##### TEXT

Hal David, 1921–2012

The lyricist behind the 20th century’s greatest pop songs

Hal David couldn’t have been more different from his songwriting partner, Burt Bacharach. While Bacharach was a suave jet-setter plucked straight from a 1960s martini ad, the mild and bespectacled David rode the Long Island Rail Road to work. But it was David’s simple and poetic lyrics as much as Bacharach’s intricate melodies that made hits out of songs like “I Say a Little Prayer” and “Raindrops Keep Fallin’ on My Head.” “Without even being conscious about it, they balanced each other perfectly,” said music historian Paul Grein.

Harold Lane David was born in New York City, the son of Austrian Jewish immigrants. “He learned to play the violin as a child and later had a band that played for weddings and bar mitzvahs,” said the Los Angeles Times. “But from a young age, David said, he saw himself as a writer, and as a teenager began penning songs.” After serving in the Army in World War II, he went to work at New York’s famous song factory, the Brill Building, where he met Bacharach. They scored their first big hit in 1958 with “Magic Moments,” a million seller for crooner Perry Como.

##########
##### EXCERPTED DATA

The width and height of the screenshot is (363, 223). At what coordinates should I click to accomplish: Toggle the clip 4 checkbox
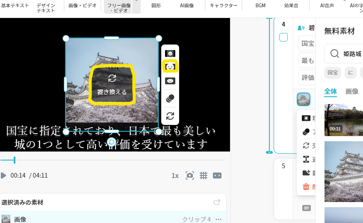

##########
##### EXCERPTED DATA

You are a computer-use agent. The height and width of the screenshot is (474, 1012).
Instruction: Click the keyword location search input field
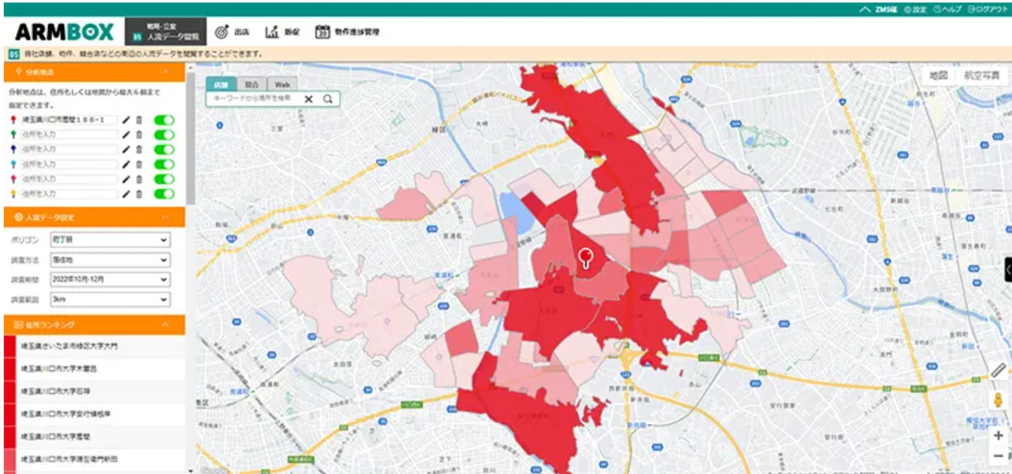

##########

ACTIONS TO TAKE:
(A) In the Hal David obituary, what was the first big hit David and Bacharach scored, and in what year?
(B) Render this sentence from the Hal David obituary in Spanish: "Harold Lane David was born in New York City, the son of Austrian Jewish immigrants."
(C) Quote the Hal David obituary word for word, starting with "The lyricist behind" and going on through "historian Paul Grein.".

TASK ANSWERS:
(A) "Magic Moments," in 1958.

(B) Harold Lane David nació en la ciudad de Nueva York, hijo de inmigrantes judíos austríacos.

(C)
The lyricist behind the 20th century’s greatest pop songs

Hal David couldn’t have been more different from his songwriting partner, Burt Bacharach. While Bacharach was a suave jet-setter plucked straight from a 1960s martini ad, the mild and bespectacled David rode the Long Island Rail Road to work. But it was David’s simple and poetic lyrics as much as Bacharach’s intricate melodies that made hits out of songs like “I Say a Little Prayer” and “Raindrops Keep Fallin’ on My Head.” “Without even being conscious about it, they balanced each other perfectly,” said music historian Paul Grein.